The South Bay around Don Edwards Refuge is more urbanized than San Pablo Bay, but its marshes seem less constricted because more public facilities exist. When I walked the trails around the visitor center a few days after my San Pablo hike, the warehouses, hotels, and technology parks to the east seemed to fade on the horizon, although they’d looked real enough as I drove in (albeit with surprising numbers of empty parking lots and FOR LEASE signs). I saw more birds than at San Pablo—shoveler ducks as well as mallards, gulls dipping into salt ponds, swallows nesting on an old hunting shack—but the only spectacular sight was a flock of white pelicans, and they weren’t flying over the refuge but over Coyote Hills Regional Park to the north.
A wildlife kiosk on one of the restored Don Edwards marshes referred tersely to the flyway concept: “On the west coast, most birds migrate between their summer and winter homes along a migration corridor known as the Pacific Flyway.” A kiosk on the impassible trailhead at the San Pablo Refuge reflected the concept’s present status more appositely. One panel had a block of biological boilerplate about the flyway superimposed on a color blowup of a black-necked stilt (the only one I saw that day). The type was illegibly sun-bleached—a fading screed of ornithological anachronism.
There would have been more birds if marshes and riparian woodlands, instead of hay fields and buildings, had stretched the horizons. When they did, the Bay must have been more than a way station for many shorebirds and waterfowl. There was a lot more water to produce food for them, and thus more nesting. The restored wetlands at Point Reyes support summering coots, grebes, rails, green herons, blue herons, bitterns, and wood ducks, as well as egrets and mallards.
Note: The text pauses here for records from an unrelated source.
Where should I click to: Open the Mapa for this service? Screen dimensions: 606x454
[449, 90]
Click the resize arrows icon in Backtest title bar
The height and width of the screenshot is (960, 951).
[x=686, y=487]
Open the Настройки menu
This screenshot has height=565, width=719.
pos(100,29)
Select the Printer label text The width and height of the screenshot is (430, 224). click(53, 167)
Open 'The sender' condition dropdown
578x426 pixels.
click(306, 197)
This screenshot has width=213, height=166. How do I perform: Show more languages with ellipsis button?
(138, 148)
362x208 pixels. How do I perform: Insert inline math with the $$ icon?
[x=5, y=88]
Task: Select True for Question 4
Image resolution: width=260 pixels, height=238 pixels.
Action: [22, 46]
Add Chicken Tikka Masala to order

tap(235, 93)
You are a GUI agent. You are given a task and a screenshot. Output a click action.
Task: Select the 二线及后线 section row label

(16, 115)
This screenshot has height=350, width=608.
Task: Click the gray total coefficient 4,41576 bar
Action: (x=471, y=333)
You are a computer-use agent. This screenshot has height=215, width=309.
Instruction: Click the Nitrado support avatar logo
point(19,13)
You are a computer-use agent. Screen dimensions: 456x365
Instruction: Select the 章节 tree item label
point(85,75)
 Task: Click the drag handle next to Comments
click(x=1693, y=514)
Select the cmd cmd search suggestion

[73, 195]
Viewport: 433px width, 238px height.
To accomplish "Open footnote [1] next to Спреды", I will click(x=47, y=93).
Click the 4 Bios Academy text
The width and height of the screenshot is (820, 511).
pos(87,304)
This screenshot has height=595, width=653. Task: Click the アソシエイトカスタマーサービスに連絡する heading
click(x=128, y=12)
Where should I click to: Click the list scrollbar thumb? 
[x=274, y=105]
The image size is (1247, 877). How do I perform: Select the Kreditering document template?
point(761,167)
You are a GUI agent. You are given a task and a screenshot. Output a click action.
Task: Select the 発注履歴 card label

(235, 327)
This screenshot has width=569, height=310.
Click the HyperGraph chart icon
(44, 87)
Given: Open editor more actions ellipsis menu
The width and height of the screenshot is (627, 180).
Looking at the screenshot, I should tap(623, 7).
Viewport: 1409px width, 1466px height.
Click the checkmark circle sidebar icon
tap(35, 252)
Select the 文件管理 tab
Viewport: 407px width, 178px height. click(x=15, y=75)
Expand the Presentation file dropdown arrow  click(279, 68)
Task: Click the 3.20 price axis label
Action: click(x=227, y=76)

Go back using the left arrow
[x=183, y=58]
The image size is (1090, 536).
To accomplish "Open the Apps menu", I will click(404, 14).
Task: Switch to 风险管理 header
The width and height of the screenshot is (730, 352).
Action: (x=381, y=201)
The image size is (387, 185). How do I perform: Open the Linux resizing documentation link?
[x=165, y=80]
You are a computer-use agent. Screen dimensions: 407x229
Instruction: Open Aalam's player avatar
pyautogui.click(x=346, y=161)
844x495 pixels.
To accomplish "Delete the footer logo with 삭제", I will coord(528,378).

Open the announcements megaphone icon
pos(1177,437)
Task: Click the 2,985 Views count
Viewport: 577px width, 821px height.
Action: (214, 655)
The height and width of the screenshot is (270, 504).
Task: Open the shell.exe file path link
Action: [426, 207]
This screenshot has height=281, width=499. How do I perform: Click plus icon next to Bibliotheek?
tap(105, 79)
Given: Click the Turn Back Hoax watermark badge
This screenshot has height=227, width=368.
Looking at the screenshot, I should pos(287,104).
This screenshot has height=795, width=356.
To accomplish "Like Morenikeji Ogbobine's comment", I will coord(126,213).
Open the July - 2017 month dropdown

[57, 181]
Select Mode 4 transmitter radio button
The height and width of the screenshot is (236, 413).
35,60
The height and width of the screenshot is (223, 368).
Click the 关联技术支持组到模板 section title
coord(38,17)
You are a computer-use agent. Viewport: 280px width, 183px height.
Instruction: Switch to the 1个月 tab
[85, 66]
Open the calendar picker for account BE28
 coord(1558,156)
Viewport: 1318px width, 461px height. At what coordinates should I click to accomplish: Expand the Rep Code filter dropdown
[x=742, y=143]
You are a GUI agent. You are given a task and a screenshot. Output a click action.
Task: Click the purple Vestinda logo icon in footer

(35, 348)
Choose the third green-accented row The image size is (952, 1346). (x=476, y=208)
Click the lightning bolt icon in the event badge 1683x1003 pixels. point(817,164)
If Frederick C. Lincoln had conceived his flyways in the sixteenth century instead of the twentieth, they might have been less elegantly tornado shaped.
Still, birds will keep coming if we let them. They are resourceful creatures, like the curlew flocks that forage many miles inland at Round Valley Regional Preserve near Brentwood each fall. In Mount Diablo’s rain shadow, the oak-dotted grassland there hardly seems the place for long-billed shorebirds, but curlews eat grasshoppers as well as marsh worms and snails. Or like a pair of mallards I saw at a tiny cattle pond for a few years.
The pond dried up in summer, so they went elsewhere then, but they were back in the winter and spring. During a wet year, they raised a brood. One day, after seeing the drake on the pond, I found the female leading a troop of ducklings in a creek on the other side of the ridge above it. The next spring was a dry one, and the pond hardly held water, but the mallards still came back. I saw them one day, huddled in a cattail patch as though wondering what to do next.